Yesterday he rolled in fox poo twice - not a good day!!

I wash off Monty's feet in the bath with nice warm water if he's muddy - usually his undercarriage too - don't like giving him a full bath too often as he takes ages to dry - hates the hairdryer and sometimes shivers so I have to wrap him in a towel and just keep rubbing him.

Do what you feel is right. Nice warm water works just as well as shampoo if it's only mud.


----------



## Kirsty (Sep 9, 2011)

Cara normally gets her paws and belly washed after each walk at the moment and has a bath about once per week. Roll on dry weather!!


----------



## sharplesfamily (Apr 28, 2011)

Every week for us, which also makes her tangle free and soft again...


----------



## Janev1000 (Oct 4, 2011)

We bathe Biscuit about every 3-4 weeks but at the moment I have to rinse off his legs and tummy almost daily in the kitchen sink. He is very pale but I would do this whatever his colour. I only use warm water and he always feels very soft. I also use the Pet Head pear deodorising spray in between baths. Every time I go on a walk people usually say - 'he won't look that clean at the end of your walk!' but I find that once he is dry, it just brushes out. He has a very fleecy type of coat which seems to be dirt-resistant.


----------



## rach84 (Oct 15, 2011)

Jedicrazy said:


> I do it on an as needed basis..i.e really dirty, bit smelly etc. In the summer it was really about every 3-4weeks but at the moment it's at least weekly and sometimes more often. Currently trying to avoid some of the muddier places!

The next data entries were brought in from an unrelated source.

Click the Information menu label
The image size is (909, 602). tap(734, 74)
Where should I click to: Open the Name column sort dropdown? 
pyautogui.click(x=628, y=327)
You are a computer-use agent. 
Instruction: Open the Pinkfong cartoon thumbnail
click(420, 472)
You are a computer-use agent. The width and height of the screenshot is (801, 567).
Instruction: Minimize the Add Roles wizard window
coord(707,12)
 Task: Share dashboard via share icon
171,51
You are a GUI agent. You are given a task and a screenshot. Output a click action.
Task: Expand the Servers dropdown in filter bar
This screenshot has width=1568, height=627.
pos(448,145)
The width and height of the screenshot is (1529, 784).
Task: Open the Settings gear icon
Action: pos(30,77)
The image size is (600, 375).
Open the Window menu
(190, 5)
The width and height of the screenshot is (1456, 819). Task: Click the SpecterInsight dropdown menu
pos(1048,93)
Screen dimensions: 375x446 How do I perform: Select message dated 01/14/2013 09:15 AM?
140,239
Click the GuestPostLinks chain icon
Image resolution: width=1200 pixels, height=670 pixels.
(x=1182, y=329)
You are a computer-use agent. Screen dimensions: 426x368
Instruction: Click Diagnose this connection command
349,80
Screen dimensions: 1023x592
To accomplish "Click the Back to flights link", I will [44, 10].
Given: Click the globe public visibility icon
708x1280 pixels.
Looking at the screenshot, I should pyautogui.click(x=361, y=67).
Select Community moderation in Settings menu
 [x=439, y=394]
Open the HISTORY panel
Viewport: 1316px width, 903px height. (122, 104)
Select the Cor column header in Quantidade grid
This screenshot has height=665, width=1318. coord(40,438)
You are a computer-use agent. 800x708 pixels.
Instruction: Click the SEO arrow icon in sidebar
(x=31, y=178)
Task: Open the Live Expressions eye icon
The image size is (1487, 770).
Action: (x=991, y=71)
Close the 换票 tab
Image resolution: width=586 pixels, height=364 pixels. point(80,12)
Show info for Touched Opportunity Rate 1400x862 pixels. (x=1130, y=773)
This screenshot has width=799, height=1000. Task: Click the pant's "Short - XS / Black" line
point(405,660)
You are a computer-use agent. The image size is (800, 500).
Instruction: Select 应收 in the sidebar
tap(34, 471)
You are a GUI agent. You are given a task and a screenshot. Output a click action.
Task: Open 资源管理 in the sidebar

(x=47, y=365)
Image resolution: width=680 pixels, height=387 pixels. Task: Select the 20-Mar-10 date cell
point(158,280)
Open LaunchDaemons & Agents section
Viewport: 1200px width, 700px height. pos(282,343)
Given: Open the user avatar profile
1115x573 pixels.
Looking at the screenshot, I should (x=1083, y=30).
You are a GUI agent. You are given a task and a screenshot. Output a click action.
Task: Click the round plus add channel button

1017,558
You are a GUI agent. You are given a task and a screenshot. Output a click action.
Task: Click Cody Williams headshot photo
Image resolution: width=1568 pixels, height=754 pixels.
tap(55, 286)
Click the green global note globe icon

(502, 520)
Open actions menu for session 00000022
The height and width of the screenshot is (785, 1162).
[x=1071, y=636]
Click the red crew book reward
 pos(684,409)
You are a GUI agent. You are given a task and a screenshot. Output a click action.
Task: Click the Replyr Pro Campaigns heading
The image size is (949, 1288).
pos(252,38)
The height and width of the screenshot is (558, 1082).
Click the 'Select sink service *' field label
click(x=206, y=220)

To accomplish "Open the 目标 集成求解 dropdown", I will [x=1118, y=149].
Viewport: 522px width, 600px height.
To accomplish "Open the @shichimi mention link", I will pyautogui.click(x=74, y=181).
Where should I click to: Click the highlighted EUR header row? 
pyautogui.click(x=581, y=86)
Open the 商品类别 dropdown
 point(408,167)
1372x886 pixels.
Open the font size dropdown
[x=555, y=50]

Same here really, its not every week but just when needed, and we rinse her under carriage and legs too after walks. The amount of dirt sometimes....


----------



## francesjl (Mar 24, 2011)

I have always bathed when needed and with Scamp its always needed ! He has an attraction to mud and puddles lol 
I use Johnsons baby shampoo on him !!
He goes to the groomers ever 8 - 10 wks in between .
He loves a bath and I do think it helps to bath and dry with a hair dryer from a young age so they get used to it as they are a breed who need bathing and grooming.
Scamp runs upstairs as soon as he hears a bath running, I fully expect him to jumpin and surprise one of my sons one day 
Rascal puts up with a bath, he just stands there but not with obvious enjoyment !


----------



## paul1959 (Aug 3, 2010)

2/3 weeks here with Jess. The smell just gets too much! lol.


----------



## Pollypiglet (Oct 22, 2011)

Not a great bather of dogs mainly as I do not have a bath only a shower! Intend to take Hattie to groomers every 4/6 weeks for bath nails teeth etc.Never bathed my terriers in the 15 years I owned them but always toweled them down after walks etc. Owned a Cairn who rolled in anything smelly so he was 'dunked' on a regular basis. Will have to see how it goes there is no such thing as a free lunch, if you don't have hair loss there is still an issue of oudor and coat grease. Hope you sort it in a way to suit you.


----------



## weez74 (Feb 9, 2011)

I was reading the other day about a celeb who showered with her dogs rather than bathing them! Can't remember who it was now...


----------



## Dulciedog (Jan 4, 2012)

I recently asked my vet about this and was told that it is fine to bathe as often as needed. Apparently research shows frequent bathing of dogs has no greater detrimental impact on the skin than it has for humans and lets face it we bathe daily! Dulcie is bathed once a week or she becomes smelly and unkempt!


----------